Last year I decided to uncover about a foot of soil covering my backyard red oak roots. Once the root crown was exposed, the tree seemed to be doing much better this year. So this spring I decided to attack my 'round 100 year old water oak roots. I had it trimmed recently, and the arborist (who I can't seem to get to come back and answer this question for a month now) told me that the tree was so diseased that he didn't want to give me either the firewood or the wood chips, else they reinfect or infect something else. So as I dug out the root crown of this 6' diameter tree, I came across stuff that I had seen growing around the roots over the years, and had pulled it up. But upon excavating, I came across much more of these really hard clumps of whitish clay, at first I wondered if someone had poured water left over from cement work (which is a possibility being that I unearthed car and bike parts, bottles, old metal cans, etc...). A lot of this stuff was really stuck hard onto the roots, so I was careful as possible not to destroy bark. Is this stuff I uncovered a fungus or something harmful? Maybe why the tree is diseased? FYI, this tree has also hosted large Maitake on the root crown for several years, and until last year I pulled them up. Then last year a guy walking by told me what they were and I ate the one or two left and they were delicious. And when I found that they were "worth their weight in silver" (according to Japanese legend), I was truly happy. But I'm wondering if this stuff I been digging up is "white butt rot" (for real...) Here's a quote - "Ecologically, finding Hen of the Woods (Maitake) is not a good sign for the oak tree host. The mushroom is parasitic, causing a white butt rot in the heartwood of the oak’s trunk and larger roots, which eventually leads to the tree’s decline and demise.

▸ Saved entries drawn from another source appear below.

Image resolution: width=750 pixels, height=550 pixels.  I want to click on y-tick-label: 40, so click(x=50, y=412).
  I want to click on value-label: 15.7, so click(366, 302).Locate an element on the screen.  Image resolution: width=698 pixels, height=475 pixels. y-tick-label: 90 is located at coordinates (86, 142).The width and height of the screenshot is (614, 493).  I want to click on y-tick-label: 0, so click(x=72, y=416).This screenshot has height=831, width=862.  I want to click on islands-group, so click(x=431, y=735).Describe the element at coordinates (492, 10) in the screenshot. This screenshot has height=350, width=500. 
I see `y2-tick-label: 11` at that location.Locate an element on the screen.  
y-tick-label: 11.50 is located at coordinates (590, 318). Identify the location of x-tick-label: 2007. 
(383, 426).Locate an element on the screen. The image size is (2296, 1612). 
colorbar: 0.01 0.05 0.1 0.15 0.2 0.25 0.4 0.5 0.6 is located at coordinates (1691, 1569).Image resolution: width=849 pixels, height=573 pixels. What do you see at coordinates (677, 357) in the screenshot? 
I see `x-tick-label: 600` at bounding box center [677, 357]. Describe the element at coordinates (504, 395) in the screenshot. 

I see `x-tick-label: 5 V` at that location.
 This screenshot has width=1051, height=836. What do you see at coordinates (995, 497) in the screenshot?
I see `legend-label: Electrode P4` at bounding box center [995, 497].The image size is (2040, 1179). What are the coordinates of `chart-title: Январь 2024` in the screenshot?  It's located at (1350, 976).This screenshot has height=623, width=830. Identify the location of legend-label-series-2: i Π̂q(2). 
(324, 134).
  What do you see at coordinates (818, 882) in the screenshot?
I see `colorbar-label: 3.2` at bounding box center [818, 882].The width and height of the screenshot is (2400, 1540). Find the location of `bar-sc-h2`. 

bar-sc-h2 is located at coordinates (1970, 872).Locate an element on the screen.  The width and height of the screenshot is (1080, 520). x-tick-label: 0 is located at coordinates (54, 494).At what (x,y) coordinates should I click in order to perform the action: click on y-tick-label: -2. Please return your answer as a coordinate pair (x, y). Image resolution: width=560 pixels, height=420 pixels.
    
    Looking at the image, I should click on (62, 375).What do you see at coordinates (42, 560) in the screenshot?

All of this damage is happening underground and inside the tree, where the mushroom’s mycelium (the thin branching filaments that do all the decay work) are found." So, unfortunately my delicious shrooms may be messin up my specimen tree. Boo. Can anyone ID this by photos (hard to really tell what they look like by photos, very hard, like a mixture of red clay and white watered down cement). Thank you.